Work to complete
In the forum thread about a tac light for the Glock 23, what price does plentyofpaws give for the cheap Glock model TACO3166?

* Begin Selection *

# Tac Light for Glock 23



## plentyofpaws (Nov 7, 2008)

I did a search and it looks like the last time this was addressed was back in March and did not find answers to my questions.

Two questions here:

1) Is a Tac Light worth the $$$$?

2) If so, what model light would ya'll recommend?

I am looking at the Glock series of lights and can get the cheap model TACO3166 for like $85. I don't see a need for a dimmer or a laser. Figure if I need or want a laser I'd get a CT or LM. Just going to use this for HD. This way I've a got a unit the the wife can grab and have light and gun in one hand.

Your thoughts?


----------



## bruce333 (Sep 1, 2006)

Just this.

When the light is mounted on the gun, you have to point the gun at what you want to shine the light on. Not the best idea if there are multiple people in the house that might be roaming around.

I have flashlights of all sizes all over the house (I can't seem to stop buying the darn things), so there is always one nearby if I feel the need to illuminate something or someone.


----------



## Glockamania® (Dec 21, 2006)

I suggest go buy the Glock light and take a low light pistol defense course.

You'll find out ways to train with it.


----------



## Ram Rod (Jan 16, 2008)

I like the Streamlight M3 or M6 on my HD pistol for night time.


----------



## plentyofpaws (Nov 7, 2008)

Thanks for the replies. Not sure if I am going with the Glock light or the Streamlight. Seems streamlight got a better review.


----------



## not_possible (Sep 21, 2007)

you may want to check out the insight xti procyon also. i was wanting one of them, but got such a good deal on my first light liberator i went with it. after using it i'm really glad i didn't get a mounted light because it turned out to be very handy for alot of other things than just use with a firearm.


----------



## plentyofpaws (Nov 7, 2008)

*Not sure what you mean*



not_possible said:


> you may want to check out the insight xti procyon also. i was wanting one of them, but got such a good deal on my first light liberator i went with it. after using it i'm really glad i didn't get a mounted light because it turned out to be very handy for alot of other things than just use with a firearm.


Can you explain this? Not familiar with liberator. So what you're saying is you do not have a mounted light on your guns(s).


----------



## Ram Rod (Jan 16, 2008)

plentyofpaws said:


> Thanks for the replies. Not sure if I am going with the Glock light or the Streamlight. Seems streamlight got a better review.


I think they are actually better made than the Glock's tac light.


----------



## plentyofpaws (Nov 7, 2008)

Ram Rod said:


> I think they are actually better made than the Glock's tac light.


How about the RLS from Safariland?


----------



## plentyofpaws (Nov 7, 2008)

Came across this little jewel. Not sure how well it functions, but I ordered one.

http://www.centerfiresystems.com/LIT-PIS.aspx


----------



## buck32 (May 26, 2008)

Looks good and sounds good. Be sure to post a range report after you get it.


----------



## plentyofpaws (Nov 7, 2008)

Will do!


----------



## not_possible (Sep 21, 2007)

* End Selection *
* Begin Record extracts *

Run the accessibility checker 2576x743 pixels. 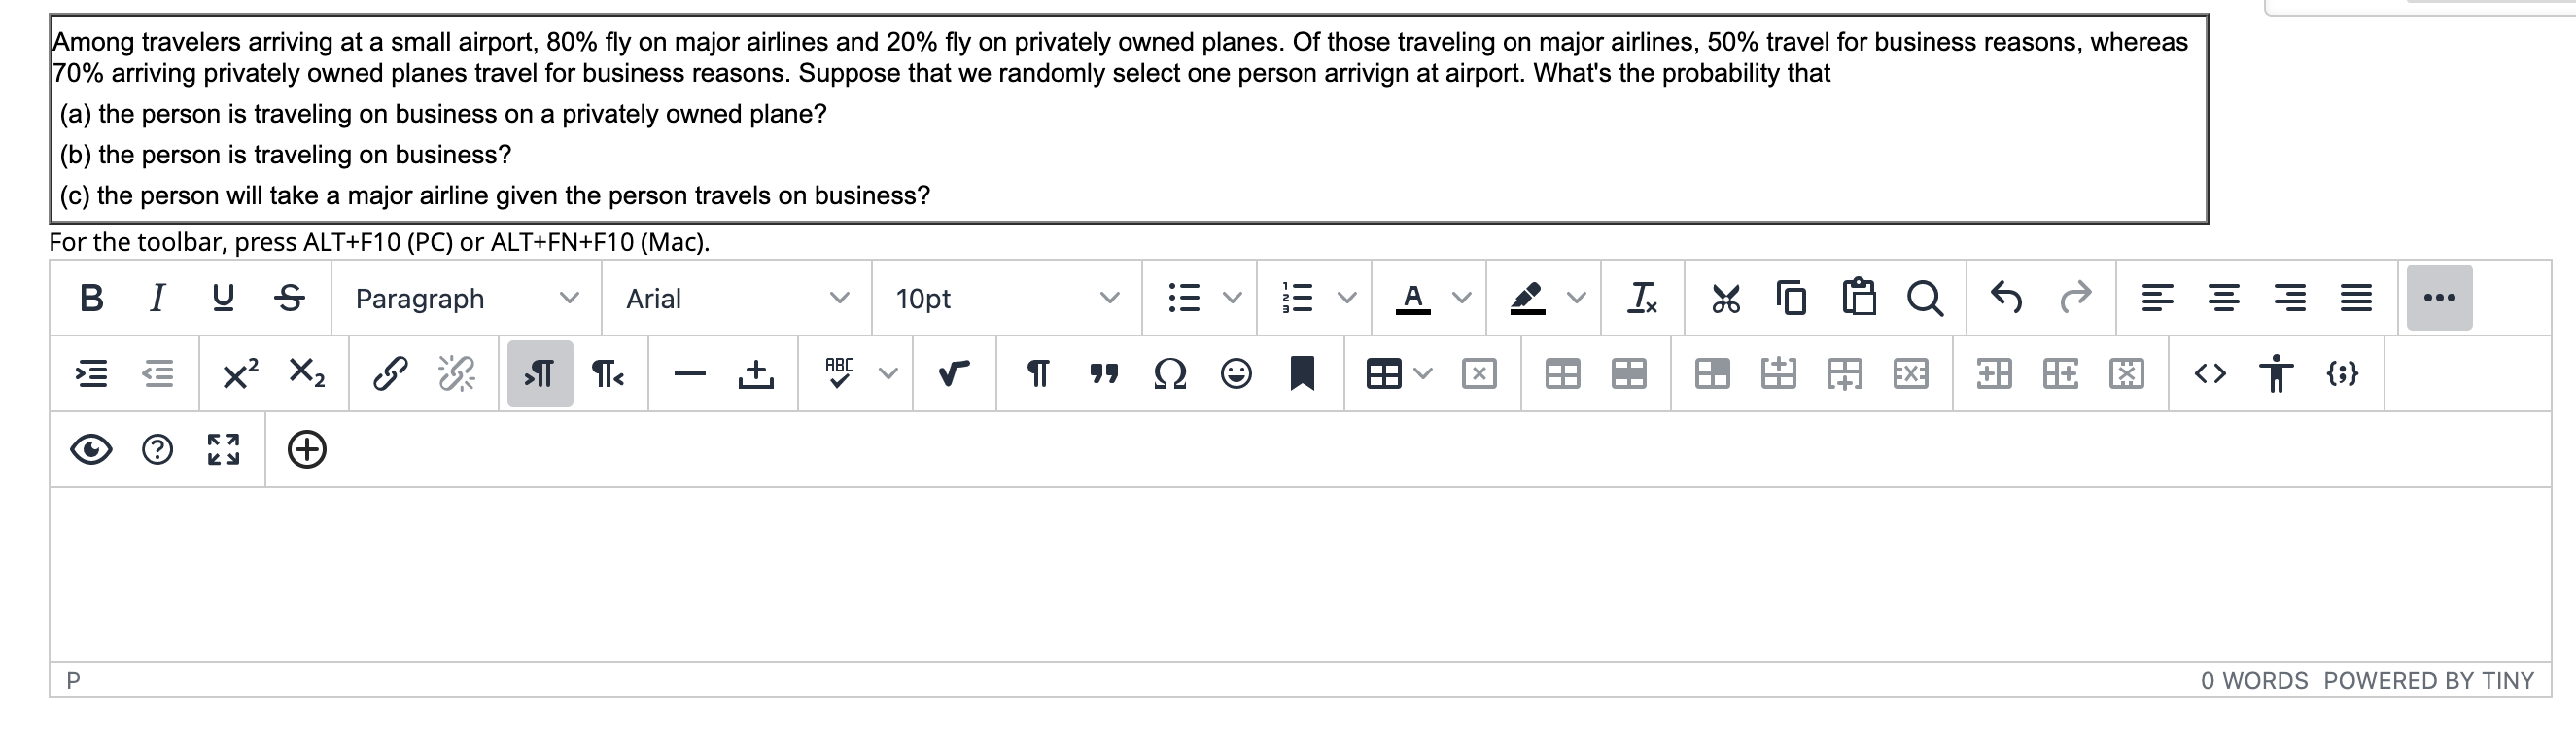2278,374
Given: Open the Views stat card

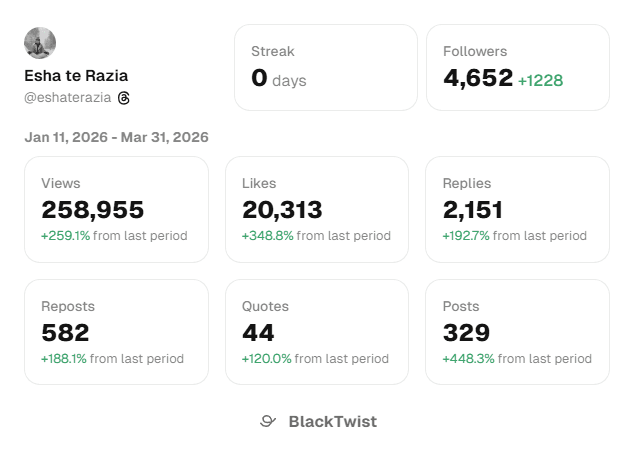Looking at the screenshot, I should coord(117,209).
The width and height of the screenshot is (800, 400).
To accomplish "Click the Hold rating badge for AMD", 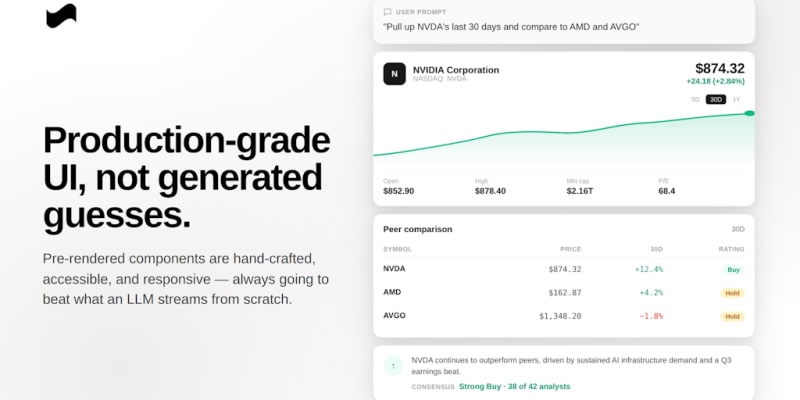I will tap(732, 293).
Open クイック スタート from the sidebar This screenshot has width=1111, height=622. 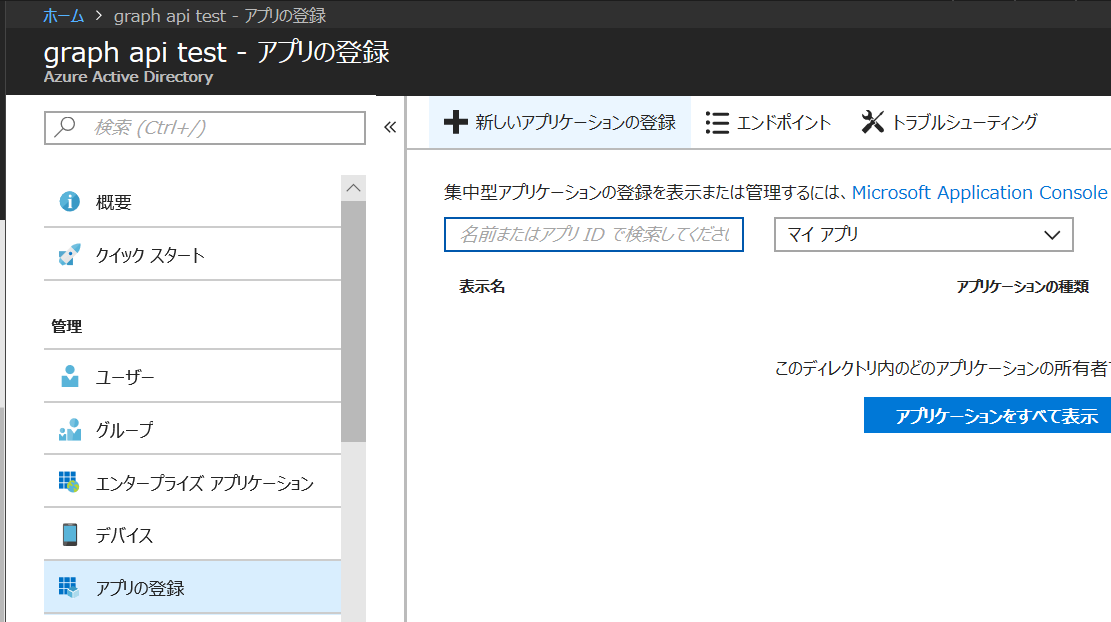point(69,254)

* End Record extracts *

Response for this exercise
About $85.